E&R Aquitaine : Que pensez-vous de la pornographie contemporaine comme instrument de déséducation des masses, dans l’appréhension de l’amour et de la réciprocité de la relation charnelle ? Que dire à propos de l’exaltation sadienne du « toujours plus » conduisant à une insatisfaction généralisée alors qu’aucune autre époque n’a prétendu être aussi libertine ?
Un mot sur Sade : écrivain surcoté.
Le drame de notre société, est qu’elle est absolument vide d’amour. Notre époque est un cœur sec. La notion même d’amour est étrangère au grand nombre. Malheureusement, beaucoup confondent l’amour avec la passion, l’affection, l’attirance ou l’attachement.
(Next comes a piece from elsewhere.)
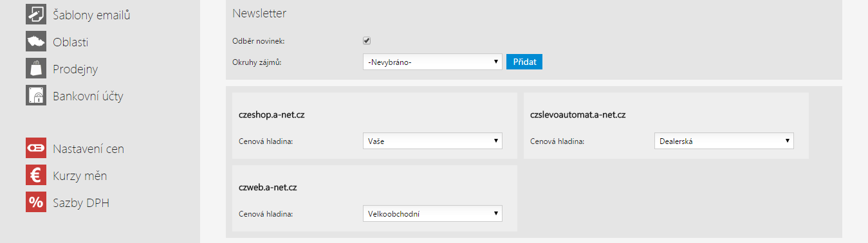Select Kurzy měn sidebar label

click(x=80, y=176)
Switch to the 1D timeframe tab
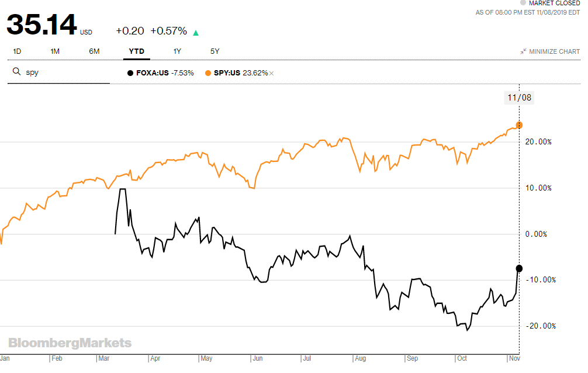 click(17, 51)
L’amour, aux yeux de la majorité passe pour être un sentiment. Rien n’est plus faux : l’amour est un état. Ce qu’un homme ressent pour sa mère, ses enfants, sa femme ou le Christ quand il est croyant, relève du même phénomène, l’amour ; l’amour qui est le don de soi. On peut juger de notre amour pour une personne en fonction de la capacité de sacrifice que nous avons pour elle. L’amour, je le répète, est le don de soi.
L’un des facteurs du divorce de masse, est je pense le fait que les individus se leurrent souvent sur ce qu’est l’amour. De la désillusion naît ensuite le divorce. Le Système, dois-je ajouter, qu’il le fasse consciemment ou pas, fait tout pour que les êtres aient une conception erronée de l’amour. Ainsi par exemple, les love stories des films ou des séries, ne sont pas des histoires d’amour mais des histoires de passions. L’amour, qui est censé être le précepte directeur de notre vie, est malheureusement pour l’individu contemporain un parfait inconnu.